Amir Kolahzadeh, CEO of cybersecurity firm ITSEC, said Saudi-based business are reluctant to invest in adequate cybersecurity measures as they fail to recognize the long-term value of the initial investment needed.
“The core issues that every business is looking at in cybersecurity is a line item expense instead of looking what the cost would be if there is a breach,” he said. “This is a worldwide epidemic at the moment.
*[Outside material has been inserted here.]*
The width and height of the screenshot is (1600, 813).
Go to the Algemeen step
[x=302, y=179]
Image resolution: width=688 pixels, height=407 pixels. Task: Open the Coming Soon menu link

However, it is much more evident in the GCC due to lack of truly trained IT security professionals who can show the business acumen, foresight and the communication skills to demonstrate that potential losses are exponentially greater than the cost of securing the enterprise.”
David Michaux, of online security company Whispering Bell, said as Saudi Arabia forges ahead with its knowledge-based economy and becomes “more online,” the potential for attacks will grow.
With Saudi Arabia’s Vision 2030 of a “knowledge economy,” growth in the ICT will be fueled by digitization — including IT innovation, big data projects, smart city initiatives, and cloud-based services. In addition, Saudis are among the most active social media users in the world — and largest adopters of Twitter in the Arab region.
Mathivanan V., vice president of ManageEngine, said while Saudi Arabia has taken “significant steps” to achieve cyber-readiness, including the introduction of the National Authority of Cyber Security which aims to enhance the protection of networks, IT systems, and data through regulatory and operational tasks, he warned that sophisticated cyberthreats have evolved in the wake of digitization and urged companies to better employ sustainable IT practices and state-of-the-art cybersecurity tools.
“A trained security professional cannot win the battle against cybercrime with just a mere knowledge of IT security,” he said. “What he needs is the right weapon to master the art of cybersecurity.”
James Lyne, head of R&D at SANS Institute, which specializes in information security, said given Saudi Arabia’s visible agenda to lead the charge in smart cities, connected industry and to develop a knowledge economy, it is key that the Kingdom also has an equally ambitious cybersecurity skills strategy.
“A gap between the two will lead to substantial attacks and reputation damage for the region,” he said.
“Firstly, Saudi Arabia needs more cybersecurity practitioners overall — particularly with the ambitious development projects being undertaken as part of the Kingdom’s 2030 Vision. Secondly, existing cybersecurity practitioners also have to continue to sharpen their skills to increase the depth of their expertise.”
He urged companies not to ignore the fact that employee behavior is a weak link in cybersecurity and is becoming an increasing source of risk.
“Many of the breaches that occur still take advantage of basic cybersecurity failures and, as such, education has to be a huge part of the solution. Everyone in Saudi Arabia has a role to play in making sure that cybercriminals get fewer clicks on their nasty emails, documents and phishing links.”
He said it was difficult to truly grasp the overall financial figures associated with cybercrime.
“That said, even the tip of the iceberg that we do see is very substantial and it has already been demonstrated that Saudi Arabia is a major target. Given attackers have already had success compromising facilities, it is extremely likely other cybercriminals will follow.”